(Beginning of Given information)

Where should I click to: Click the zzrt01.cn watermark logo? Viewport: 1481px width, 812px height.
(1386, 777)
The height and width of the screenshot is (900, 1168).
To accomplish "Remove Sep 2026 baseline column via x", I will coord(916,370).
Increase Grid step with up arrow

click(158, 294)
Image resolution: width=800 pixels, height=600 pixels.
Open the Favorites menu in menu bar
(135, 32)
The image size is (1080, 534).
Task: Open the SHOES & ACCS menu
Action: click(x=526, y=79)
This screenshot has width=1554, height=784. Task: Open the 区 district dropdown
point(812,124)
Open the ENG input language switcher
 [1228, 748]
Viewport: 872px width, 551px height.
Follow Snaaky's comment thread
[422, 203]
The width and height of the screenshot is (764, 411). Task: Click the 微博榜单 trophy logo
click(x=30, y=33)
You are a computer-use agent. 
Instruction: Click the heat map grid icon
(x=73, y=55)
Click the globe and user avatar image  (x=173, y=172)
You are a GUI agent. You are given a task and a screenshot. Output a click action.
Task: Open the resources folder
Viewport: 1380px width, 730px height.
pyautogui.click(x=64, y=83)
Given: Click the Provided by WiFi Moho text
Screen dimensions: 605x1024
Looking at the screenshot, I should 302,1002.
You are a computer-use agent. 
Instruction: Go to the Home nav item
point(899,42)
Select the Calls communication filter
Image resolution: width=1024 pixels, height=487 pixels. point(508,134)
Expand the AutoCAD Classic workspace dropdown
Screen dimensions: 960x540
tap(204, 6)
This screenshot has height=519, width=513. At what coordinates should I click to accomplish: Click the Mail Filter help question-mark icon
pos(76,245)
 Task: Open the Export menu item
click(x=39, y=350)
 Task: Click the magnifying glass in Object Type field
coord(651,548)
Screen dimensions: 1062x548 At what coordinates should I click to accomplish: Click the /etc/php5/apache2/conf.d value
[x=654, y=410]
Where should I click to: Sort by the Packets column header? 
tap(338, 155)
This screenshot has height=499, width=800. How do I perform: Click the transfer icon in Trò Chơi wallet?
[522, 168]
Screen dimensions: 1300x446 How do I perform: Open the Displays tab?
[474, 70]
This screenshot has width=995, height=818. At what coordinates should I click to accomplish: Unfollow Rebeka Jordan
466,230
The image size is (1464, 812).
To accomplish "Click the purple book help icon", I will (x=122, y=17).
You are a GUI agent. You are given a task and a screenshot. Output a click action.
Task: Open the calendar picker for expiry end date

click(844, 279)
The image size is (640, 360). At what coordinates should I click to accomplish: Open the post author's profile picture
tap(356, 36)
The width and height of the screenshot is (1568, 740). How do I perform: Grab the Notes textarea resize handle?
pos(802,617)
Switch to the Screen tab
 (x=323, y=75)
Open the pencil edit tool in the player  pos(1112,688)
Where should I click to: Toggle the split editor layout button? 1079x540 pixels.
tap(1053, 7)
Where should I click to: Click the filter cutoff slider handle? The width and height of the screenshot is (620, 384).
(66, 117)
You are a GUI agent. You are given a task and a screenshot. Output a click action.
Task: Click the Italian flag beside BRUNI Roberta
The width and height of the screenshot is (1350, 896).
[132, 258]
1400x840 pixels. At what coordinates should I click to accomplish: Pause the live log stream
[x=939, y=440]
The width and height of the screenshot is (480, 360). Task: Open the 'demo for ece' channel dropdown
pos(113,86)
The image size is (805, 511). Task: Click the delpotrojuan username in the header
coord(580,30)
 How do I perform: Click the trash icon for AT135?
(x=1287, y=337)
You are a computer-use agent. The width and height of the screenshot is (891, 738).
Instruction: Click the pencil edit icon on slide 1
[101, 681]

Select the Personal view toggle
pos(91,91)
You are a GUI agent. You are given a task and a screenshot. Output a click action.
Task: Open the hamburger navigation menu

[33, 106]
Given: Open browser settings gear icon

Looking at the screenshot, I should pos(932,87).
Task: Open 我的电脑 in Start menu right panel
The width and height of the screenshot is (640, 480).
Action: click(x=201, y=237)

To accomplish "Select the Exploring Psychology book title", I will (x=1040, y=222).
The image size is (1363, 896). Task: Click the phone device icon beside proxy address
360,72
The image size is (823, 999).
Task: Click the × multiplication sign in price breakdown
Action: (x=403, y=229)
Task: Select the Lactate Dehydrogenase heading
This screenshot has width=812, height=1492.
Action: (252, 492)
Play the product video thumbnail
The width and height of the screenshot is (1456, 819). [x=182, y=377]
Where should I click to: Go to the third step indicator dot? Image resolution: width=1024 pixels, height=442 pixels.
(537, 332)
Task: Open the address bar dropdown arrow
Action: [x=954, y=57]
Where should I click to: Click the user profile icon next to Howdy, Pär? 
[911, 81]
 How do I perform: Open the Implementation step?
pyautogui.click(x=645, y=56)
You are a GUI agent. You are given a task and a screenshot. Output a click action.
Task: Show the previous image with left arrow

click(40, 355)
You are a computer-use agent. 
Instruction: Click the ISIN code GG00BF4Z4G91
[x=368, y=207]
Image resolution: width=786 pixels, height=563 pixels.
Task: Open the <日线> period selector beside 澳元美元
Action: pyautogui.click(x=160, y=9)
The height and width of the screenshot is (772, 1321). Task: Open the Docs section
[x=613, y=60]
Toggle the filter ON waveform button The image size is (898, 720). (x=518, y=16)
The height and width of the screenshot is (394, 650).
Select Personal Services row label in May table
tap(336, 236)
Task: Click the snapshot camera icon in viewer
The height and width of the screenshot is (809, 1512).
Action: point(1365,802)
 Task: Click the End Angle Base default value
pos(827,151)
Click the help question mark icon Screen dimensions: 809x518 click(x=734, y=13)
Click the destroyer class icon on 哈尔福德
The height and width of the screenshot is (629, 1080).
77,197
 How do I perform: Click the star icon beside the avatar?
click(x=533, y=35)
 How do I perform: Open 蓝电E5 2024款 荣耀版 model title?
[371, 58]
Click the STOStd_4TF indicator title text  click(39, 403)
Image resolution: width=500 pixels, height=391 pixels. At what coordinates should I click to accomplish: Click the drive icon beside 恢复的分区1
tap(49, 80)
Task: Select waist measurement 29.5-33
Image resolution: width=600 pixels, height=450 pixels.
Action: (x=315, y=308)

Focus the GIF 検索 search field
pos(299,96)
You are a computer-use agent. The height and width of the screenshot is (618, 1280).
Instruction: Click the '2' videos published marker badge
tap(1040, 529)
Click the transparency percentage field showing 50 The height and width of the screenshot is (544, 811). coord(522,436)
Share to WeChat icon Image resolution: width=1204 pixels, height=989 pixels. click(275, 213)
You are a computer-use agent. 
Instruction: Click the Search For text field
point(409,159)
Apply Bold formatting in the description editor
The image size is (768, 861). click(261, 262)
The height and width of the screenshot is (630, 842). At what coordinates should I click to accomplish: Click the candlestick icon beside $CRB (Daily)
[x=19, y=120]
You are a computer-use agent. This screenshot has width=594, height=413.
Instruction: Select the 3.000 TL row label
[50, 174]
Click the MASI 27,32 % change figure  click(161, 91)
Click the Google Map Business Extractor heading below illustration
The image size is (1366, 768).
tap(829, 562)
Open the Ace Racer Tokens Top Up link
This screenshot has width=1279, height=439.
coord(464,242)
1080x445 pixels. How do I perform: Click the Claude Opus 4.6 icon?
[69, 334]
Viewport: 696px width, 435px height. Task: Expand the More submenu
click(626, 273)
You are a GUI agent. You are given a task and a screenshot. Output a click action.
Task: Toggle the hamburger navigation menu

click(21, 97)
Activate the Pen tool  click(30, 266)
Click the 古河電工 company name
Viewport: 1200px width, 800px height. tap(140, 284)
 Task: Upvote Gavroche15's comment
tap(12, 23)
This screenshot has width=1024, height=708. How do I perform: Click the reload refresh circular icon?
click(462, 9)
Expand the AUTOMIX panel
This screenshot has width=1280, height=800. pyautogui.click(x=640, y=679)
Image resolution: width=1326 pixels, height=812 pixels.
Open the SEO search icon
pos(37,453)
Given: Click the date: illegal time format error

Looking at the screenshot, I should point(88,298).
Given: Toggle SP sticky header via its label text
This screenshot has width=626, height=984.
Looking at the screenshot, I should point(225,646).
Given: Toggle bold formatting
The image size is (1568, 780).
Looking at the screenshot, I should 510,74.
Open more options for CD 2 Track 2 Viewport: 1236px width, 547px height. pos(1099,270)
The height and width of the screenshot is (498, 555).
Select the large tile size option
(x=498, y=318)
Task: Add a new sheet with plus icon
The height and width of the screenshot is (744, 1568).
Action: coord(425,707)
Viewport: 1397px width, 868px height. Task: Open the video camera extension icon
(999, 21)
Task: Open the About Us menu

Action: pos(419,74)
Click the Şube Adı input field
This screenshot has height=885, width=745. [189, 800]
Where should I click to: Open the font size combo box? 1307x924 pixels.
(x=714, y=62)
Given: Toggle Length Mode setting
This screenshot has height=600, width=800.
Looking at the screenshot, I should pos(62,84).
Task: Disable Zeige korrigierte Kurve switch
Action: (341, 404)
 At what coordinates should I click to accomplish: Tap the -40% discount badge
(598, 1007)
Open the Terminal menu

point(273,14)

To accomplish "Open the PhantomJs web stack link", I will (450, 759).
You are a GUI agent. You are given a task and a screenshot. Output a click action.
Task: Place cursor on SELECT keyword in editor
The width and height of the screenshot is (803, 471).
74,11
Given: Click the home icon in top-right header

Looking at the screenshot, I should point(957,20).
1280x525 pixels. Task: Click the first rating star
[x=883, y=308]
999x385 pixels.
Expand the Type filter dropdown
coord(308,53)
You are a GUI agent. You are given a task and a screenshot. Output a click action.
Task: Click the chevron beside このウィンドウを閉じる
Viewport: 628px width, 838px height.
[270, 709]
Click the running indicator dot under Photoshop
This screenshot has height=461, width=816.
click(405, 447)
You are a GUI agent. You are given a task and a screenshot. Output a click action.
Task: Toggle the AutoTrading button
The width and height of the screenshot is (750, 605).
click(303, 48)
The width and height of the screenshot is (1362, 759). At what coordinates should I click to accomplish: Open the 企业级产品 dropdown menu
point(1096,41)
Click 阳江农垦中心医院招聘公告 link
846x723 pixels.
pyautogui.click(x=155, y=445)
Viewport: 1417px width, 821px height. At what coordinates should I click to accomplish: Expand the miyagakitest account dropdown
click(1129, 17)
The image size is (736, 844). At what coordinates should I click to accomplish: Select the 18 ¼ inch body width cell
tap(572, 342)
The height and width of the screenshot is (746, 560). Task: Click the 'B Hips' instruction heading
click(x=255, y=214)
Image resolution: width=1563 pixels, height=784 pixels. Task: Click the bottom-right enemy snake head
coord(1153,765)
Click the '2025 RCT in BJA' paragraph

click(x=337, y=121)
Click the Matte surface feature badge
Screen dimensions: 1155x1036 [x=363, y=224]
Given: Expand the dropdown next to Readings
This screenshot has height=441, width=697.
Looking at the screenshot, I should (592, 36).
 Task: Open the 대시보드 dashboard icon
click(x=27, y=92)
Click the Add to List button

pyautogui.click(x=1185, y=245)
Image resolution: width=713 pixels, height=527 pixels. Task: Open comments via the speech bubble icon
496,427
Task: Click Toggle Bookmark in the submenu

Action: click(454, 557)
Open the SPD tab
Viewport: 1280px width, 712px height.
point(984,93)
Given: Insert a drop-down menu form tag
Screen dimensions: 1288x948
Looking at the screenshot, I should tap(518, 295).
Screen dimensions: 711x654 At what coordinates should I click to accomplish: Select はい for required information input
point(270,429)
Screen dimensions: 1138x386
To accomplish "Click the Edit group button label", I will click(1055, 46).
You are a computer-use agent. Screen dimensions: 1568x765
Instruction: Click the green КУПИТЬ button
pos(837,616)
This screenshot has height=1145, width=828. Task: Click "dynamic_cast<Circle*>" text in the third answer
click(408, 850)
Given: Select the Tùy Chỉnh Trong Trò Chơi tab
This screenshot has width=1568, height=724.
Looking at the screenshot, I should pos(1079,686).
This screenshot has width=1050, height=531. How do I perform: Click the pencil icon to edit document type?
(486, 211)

(End of Given information)

Produce only the lines from the line containing "The image size is (1464, 812)." through the line containing "Task: Click the Italian", inclusive of both, exactly as they stand in the entries above.

The image size is (1464, 812).
To accomplish "Click the purple book help icon", I will (x=122, y=17).
You are a GUI agent. You are given a task and a screenshot. Output a click action.
Task: Open the calendar picker for expiry end date

click(844, 279)
The image size is (640, 360). At what coordinates should I click to accomplish: Open the post author's profile picture
tap(356, 36)
The width and height of the screenshot is (1568, 740). How do I perform: Grab the Notes textarea resize handle?
pos(802,617)
Switch to the Screen tab
 (x=323, y=75)
Open the pencil edit tool in the player  pos(1112,688)
Where should I click to: Toggle the split editor layout button? 1079x540 pixels.
tap(1053, 7)
Where should I click to: Click the filter cutoff slider handle? The width and height of the screenshot is (620, 384).
(66, 117)
You are a GUI agent. You are given a task and a screenshot. Output a click action.
Task: Click the Italian flag beside BRUNI Roberta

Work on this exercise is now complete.